■ **DESCRIPTION OF THE TASK**: Put the stretch of the listing below, from the line containing "Click the date Friday, November 06, 2026" through the line containing "Action: click(x=242, y=233)", into a two-column CSV headed instruction and response. Give one row per instruction with its response, put each field in double quotes, and replace line breaks with spaces.

■ **AVAILABLE DATA**:
<<<<
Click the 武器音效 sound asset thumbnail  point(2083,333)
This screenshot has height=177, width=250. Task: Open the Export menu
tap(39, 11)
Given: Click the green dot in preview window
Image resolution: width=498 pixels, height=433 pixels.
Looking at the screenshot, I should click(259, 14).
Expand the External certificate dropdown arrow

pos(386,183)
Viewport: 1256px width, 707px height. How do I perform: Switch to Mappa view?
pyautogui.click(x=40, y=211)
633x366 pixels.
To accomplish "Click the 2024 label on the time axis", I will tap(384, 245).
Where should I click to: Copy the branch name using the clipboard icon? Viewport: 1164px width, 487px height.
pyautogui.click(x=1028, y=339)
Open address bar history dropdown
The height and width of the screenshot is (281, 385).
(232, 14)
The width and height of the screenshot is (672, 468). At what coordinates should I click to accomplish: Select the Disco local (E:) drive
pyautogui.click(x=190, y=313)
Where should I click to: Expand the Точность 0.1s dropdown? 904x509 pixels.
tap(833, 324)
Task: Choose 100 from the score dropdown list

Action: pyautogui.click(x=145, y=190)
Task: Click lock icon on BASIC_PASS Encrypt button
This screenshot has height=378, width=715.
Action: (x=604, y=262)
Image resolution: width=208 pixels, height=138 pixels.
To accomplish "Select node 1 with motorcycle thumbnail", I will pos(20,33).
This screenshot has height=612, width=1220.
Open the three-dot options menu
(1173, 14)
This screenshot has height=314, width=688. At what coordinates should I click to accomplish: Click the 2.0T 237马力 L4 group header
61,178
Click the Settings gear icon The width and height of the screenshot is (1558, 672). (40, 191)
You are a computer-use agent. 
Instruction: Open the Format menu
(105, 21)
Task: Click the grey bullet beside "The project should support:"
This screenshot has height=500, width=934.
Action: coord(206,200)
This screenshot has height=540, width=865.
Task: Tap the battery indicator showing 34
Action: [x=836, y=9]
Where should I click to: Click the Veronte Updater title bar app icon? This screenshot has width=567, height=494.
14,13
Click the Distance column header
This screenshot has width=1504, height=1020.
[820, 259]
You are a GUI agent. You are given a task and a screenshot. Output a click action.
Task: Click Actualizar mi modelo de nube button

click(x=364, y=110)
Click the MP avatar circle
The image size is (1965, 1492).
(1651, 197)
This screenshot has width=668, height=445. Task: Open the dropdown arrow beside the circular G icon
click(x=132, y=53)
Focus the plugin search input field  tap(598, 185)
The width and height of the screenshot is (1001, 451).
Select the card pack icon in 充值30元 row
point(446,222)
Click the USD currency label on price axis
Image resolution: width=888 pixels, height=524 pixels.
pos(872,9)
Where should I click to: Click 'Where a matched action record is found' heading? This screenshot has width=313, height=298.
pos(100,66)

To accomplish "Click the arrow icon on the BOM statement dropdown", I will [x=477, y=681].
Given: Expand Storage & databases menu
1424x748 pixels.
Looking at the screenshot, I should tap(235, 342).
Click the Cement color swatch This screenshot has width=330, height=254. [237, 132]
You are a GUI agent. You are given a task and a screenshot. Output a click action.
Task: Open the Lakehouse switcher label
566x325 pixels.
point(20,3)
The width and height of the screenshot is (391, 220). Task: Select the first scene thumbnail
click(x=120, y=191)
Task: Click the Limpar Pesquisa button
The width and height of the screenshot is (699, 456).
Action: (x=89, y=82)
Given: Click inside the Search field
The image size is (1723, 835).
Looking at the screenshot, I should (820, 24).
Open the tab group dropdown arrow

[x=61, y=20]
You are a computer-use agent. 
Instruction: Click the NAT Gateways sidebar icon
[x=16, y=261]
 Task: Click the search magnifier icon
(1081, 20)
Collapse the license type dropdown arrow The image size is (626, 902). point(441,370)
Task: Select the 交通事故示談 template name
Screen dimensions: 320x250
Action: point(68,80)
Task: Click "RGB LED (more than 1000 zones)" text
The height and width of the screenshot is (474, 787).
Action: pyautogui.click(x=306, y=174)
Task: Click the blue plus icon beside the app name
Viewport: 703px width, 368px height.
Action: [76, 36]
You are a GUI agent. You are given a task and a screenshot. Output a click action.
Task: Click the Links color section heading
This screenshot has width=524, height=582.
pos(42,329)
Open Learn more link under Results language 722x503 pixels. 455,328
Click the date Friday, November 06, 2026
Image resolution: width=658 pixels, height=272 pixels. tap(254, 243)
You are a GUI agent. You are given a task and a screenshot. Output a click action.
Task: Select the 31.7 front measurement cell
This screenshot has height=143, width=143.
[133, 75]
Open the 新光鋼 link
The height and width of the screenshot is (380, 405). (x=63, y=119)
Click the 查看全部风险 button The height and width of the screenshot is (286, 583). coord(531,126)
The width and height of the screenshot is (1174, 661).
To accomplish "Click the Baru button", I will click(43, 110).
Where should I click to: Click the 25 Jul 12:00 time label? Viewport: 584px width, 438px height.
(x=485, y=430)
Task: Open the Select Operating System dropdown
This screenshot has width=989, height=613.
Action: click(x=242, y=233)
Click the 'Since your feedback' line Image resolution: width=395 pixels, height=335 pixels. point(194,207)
>>>>
■ **ANSWER TO THE EXERCISE**:
instruction,response
"Click the date Friday, November 06, 2026","Image resolution: width=658 pixels, height=272 pixels. tap(254, 243)"
"You are a GUI agent. You are given a task and a screenshot. Output a click action. Task: Select the 31.7 front measurement cell This screenshot has height=143, width=143.","[133, 75]"
"Open the 新光鋼 link","The height and width of the screenshot is (380, 405). (x=63, y=119)"
"Click the 查看全部风险 button The height and width of the screenshot is (286, 583).","coord(531,126)"
"The width and height of the screenshot is (1174, 661). To accomplish ""Click the Baru button"",","I will click(43, 110)."
"Where should I click to: Click the 25 Jul 12:00 time label? Viewport: 584px width, 438px height.","(x=485, y=430)"
"Task: Open the Select Operating System dropdown This screenshot has width=989, height=613.","Action: click(x=242, y=233)"